TASK TO CARRY OUT –
Rewrite the data as a numbered list with blank lines omitted, beginning at the line containing "You are a computer-use agent. 203x203 pixels." and running through the line containing "Action: [337, 122]". Include only those lines.

Target pointing data:
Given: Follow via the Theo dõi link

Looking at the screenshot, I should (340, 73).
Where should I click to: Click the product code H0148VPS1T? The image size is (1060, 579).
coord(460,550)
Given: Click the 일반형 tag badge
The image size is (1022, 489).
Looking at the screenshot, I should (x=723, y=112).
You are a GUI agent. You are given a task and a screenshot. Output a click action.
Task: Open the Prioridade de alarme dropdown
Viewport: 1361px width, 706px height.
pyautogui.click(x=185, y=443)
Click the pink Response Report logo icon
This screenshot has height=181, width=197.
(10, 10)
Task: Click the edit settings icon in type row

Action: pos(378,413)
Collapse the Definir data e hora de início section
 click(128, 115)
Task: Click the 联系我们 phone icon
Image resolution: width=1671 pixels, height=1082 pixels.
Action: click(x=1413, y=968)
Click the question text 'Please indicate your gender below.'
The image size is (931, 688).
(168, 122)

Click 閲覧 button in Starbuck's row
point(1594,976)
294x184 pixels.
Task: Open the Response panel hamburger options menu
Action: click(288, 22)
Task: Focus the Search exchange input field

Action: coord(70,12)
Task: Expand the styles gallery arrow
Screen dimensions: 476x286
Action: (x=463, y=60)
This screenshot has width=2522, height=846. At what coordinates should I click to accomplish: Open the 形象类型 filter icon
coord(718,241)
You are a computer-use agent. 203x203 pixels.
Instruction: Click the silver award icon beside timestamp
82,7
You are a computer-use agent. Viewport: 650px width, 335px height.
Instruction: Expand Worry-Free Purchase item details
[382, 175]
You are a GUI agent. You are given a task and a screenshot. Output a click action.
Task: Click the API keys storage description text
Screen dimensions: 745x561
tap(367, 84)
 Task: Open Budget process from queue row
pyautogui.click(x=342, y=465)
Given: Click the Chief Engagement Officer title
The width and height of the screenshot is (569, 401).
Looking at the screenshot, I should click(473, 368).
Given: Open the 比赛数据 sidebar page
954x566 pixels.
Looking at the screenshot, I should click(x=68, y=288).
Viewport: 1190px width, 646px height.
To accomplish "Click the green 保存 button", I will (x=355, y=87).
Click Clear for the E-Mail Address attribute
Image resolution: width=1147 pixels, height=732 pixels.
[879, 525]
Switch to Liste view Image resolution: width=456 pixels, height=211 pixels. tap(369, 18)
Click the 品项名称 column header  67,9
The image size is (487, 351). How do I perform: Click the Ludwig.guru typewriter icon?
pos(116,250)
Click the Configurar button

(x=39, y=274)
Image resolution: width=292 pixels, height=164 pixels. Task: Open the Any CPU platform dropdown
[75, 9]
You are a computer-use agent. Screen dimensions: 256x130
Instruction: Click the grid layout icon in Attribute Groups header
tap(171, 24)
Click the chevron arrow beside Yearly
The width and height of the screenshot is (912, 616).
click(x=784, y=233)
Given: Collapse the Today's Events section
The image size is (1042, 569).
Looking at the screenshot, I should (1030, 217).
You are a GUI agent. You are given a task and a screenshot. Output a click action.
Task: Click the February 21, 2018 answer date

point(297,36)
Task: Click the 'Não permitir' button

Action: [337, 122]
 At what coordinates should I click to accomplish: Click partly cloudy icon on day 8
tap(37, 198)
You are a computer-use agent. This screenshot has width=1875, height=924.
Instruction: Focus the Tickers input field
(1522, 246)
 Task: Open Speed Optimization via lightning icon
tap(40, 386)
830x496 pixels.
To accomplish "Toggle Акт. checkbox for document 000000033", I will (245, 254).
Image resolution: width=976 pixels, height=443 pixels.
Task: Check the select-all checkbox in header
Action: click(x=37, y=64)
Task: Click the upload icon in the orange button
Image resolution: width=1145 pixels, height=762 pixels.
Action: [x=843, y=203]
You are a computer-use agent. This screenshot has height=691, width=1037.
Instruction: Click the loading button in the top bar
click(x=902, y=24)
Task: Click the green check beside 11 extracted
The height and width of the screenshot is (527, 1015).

FULL ANSWER –
1. You are a computer-use agent. 203x203 pixels.
2. Instruction: Click the silver award icon beside timestamp
3. 82,7
4. You are a computer-use agent. Viewport: 650px width, 335px height.
5. Instruction: Expand Worry-Free Purchase item details
6. [382, 175]
7. You are a GUI agent. You are given a task and a screenshot. Output a click action.
8. Task: Click the API keys storage description text
9. Screen dimensions: 745x561
10. tap(367, 84)
11.  Task: Open Budget process from queue row
12. pyautogui.click(x=342, y=465)
13. Given: Click the Chief Engagement Officer title
14. The width and height of the screenshot is (569, 401).
15. Looking at the screenshot, I should click(473, 368).
16. Given: Open the 比赛数据 sidebar page
17. 954x566 pixels.
18. Looking at the screenshot, I should click(x=68, y=288).
19. Viewport: 1190px width, 646px height.
20. To accomplish "Click the green 保存 button", I will (x=355, y=87).
21. Click Clear for the E-Mail Address attribute
22. Image resolution: width=1147 pixels, height=732 pixels.
23. [879, 525]
24. Switch to Liste view Image resolution: width=456 pixels, height=211 pixels. tap(369, 18)
25. Click the 品项名称 column header  67,9
26. The image size is (487, 351). How do I perform: Click the Ludwig.guru typewriter icon?
27. pos(116,250)
28. Click the Configurar button
29. (x=39, y=274)
30. Image resolution: width=292 pixels, height=164 pixels. Task: Open the Any CPU platform dropdown
31. [75, 9]
32. You are a computer-use agent. Screen dimensions: 256x130
33. Instruction: Click the grid layout icon in Attribute Groups header
34. tap(171, 24)
35. Click the chevron arrow beside Yearly
36. The width and height of the screenshot is (912, 616).
37. click(x=784, y=233)
38. Given: Collapse the Today's Events section
39. The image size is (1042, 569).
40. Looking at the screenshot, I should (1030, 217).
41. You are a GUI agent. You are given a task and a screenshot. Output a click action.
42. Task: Click the February 21, 2018 answer date
43. point(297,36)
44. Task: Click the 'Não permitir' button
45. Action: [337, 122]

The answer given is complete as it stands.